⟨

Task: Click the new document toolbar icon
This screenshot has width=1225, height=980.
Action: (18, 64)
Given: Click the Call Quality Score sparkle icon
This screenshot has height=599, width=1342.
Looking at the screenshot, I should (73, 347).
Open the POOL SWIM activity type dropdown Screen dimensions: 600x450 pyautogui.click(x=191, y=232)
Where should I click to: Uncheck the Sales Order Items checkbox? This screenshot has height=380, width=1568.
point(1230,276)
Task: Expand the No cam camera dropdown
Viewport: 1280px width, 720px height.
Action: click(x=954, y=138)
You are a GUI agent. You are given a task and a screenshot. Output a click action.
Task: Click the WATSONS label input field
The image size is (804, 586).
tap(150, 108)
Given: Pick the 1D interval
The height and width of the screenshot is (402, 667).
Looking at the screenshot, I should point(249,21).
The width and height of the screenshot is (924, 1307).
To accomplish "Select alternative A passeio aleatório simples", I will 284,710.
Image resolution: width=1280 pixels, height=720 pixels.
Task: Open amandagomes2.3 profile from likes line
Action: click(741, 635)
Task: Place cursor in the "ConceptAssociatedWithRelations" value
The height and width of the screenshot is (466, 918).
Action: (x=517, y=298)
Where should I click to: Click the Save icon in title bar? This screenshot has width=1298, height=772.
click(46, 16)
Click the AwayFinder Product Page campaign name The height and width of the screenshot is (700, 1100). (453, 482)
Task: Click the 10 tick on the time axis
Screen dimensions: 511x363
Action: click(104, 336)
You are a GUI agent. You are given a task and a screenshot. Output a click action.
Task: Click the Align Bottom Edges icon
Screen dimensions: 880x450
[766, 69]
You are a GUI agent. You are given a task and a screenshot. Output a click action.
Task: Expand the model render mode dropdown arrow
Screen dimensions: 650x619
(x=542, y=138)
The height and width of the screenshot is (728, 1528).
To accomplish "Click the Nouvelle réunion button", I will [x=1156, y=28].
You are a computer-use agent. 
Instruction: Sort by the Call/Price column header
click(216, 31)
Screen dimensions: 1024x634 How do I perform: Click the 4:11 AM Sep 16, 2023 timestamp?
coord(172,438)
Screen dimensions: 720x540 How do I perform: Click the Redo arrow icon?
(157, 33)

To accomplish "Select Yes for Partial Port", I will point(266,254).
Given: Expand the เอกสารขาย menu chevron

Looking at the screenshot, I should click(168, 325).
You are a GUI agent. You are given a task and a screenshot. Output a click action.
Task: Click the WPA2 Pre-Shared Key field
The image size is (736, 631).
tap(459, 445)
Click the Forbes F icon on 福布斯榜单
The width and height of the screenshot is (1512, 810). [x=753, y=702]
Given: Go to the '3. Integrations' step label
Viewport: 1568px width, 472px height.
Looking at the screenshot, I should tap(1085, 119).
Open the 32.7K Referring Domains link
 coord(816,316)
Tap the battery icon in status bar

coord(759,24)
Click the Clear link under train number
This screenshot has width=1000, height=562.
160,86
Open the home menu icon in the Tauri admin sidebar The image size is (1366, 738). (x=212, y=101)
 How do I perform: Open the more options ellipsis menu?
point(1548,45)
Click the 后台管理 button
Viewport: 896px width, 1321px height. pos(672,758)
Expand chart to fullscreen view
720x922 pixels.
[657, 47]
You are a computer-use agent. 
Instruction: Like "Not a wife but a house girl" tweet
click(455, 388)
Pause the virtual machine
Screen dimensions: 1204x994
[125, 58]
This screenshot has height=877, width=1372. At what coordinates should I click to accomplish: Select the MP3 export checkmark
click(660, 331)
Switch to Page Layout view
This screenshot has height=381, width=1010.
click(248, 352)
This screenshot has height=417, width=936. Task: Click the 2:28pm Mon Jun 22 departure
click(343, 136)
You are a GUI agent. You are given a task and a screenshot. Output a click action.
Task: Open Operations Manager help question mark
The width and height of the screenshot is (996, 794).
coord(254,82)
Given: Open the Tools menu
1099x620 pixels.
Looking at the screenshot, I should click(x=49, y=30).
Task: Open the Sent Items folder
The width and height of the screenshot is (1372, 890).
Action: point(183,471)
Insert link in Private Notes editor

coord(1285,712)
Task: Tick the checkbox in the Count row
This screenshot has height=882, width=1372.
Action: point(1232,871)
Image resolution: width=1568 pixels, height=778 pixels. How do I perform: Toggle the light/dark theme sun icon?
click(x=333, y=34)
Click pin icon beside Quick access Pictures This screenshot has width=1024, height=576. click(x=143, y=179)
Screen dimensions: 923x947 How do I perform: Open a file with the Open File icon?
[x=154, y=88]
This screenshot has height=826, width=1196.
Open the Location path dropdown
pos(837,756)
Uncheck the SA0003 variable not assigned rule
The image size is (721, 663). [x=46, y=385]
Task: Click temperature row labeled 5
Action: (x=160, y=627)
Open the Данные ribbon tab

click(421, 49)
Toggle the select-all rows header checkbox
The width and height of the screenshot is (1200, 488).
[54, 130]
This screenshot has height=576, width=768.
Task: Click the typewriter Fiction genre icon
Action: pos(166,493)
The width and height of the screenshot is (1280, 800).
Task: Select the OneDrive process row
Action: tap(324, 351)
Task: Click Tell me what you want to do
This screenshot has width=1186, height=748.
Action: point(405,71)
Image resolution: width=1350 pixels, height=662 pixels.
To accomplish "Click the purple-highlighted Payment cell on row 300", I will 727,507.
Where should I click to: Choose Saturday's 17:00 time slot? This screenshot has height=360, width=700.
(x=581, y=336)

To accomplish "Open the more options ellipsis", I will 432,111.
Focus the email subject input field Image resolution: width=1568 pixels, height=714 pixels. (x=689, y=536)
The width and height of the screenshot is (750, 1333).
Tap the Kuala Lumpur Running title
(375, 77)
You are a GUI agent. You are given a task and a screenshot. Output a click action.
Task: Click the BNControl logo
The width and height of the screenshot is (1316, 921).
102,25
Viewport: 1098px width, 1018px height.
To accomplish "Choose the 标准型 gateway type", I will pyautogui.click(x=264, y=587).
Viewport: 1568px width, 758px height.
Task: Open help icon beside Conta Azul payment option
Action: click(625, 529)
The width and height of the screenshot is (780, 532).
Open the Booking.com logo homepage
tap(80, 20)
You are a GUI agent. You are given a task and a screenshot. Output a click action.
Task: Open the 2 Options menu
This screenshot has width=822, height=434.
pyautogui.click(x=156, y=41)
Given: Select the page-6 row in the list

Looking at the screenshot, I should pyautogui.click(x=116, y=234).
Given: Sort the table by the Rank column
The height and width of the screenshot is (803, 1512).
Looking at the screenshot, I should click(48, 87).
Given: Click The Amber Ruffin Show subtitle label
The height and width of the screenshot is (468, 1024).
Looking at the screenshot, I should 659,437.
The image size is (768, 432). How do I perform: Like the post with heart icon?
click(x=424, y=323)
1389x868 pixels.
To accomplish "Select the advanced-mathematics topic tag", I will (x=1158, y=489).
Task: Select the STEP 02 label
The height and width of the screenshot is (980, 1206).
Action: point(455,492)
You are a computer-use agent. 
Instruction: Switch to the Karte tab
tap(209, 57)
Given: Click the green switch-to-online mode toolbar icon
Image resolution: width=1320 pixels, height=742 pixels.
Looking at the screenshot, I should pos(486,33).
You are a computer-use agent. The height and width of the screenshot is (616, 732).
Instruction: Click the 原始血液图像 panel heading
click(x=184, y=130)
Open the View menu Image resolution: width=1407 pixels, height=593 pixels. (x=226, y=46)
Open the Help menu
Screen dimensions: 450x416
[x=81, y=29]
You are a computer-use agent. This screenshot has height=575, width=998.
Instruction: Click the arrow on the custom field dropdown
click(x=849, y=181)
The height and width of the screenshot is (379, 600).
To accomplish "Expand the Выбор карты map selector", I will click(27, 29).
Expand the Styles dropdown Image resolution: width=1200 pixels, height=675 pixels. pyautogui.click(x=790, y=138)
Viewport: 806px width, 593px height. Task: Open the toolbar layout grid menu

⟩

● Action item:
Using the listing above, show every line that includes the string "input".

● Your response:
Task: Click the WATSONS label input field
Focus the email subject input field Image resolution: width=1568 pixels, height=714 pixels. (x=689, y=536)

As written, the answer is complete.